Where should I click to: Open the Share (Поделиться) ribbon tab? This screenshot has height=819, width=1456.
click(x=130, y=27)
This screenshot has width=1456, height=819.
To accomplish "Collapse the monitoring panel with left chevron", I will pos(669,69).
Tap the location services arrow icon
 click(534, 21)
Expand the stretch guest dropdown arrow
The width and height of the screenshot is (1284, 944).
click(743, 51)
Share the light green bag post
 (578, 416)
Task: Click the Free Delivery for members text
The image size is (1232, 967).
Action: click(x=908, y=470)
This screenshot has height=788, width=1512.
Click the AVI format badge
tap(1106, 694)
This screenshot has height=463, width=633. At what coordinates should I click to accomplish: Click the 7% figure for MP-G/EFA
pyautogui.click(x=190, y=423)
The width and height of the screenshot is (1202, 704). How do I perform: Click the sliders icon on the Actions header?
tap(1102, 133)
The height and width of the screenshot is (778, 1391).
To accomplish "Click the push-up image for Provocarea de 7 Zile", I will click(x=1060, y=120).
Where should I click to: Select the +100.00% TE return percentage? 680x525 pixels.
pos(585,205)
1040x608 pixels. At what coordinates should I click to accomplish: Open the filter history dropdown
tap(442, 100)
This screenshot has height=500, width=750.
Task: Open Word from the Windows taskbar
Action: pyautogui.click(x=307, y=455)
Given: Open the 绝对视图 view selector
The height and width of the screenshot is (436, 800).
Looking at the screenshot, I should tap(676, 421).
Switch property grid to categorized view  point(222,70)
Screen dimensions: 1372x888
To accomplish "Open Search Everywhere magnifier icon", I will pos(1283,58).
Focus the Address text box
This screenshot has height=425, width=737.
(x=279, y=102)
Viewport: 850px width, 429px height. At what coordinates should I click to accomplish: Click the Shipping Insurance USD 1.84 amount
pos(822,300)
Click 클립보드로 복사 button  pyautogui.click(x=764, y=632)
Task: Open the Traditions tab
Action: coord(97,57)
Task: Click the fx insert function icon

========

(WHAT TO PRODUCE) Duplicate the lines of the listing above, starting at the line containing "Expand the stretch guest dropdown arrow" and ending at the line containing "pyautogui.click(x=190, y=423)".

(RESULT BELOW)
Expand the stretch guest dropdown arrow
The width and height of the screenshot is (1284, 944).
click(743, 51)
Share the light green bag post
 (578, 416)
Task: Click the Free Delivery for members text
The image size is (1232, 967).
Action: click(x=908, y=470)
This screenshot has height=788, width=1512.
Click the AVI format badge
tap(1106, 694)
This screenshot has height=463, width=633. At what coordinates should I click to accomplish: Click the 7% figure for MP-G/EFA
pyautogui.click(x=190, y=423)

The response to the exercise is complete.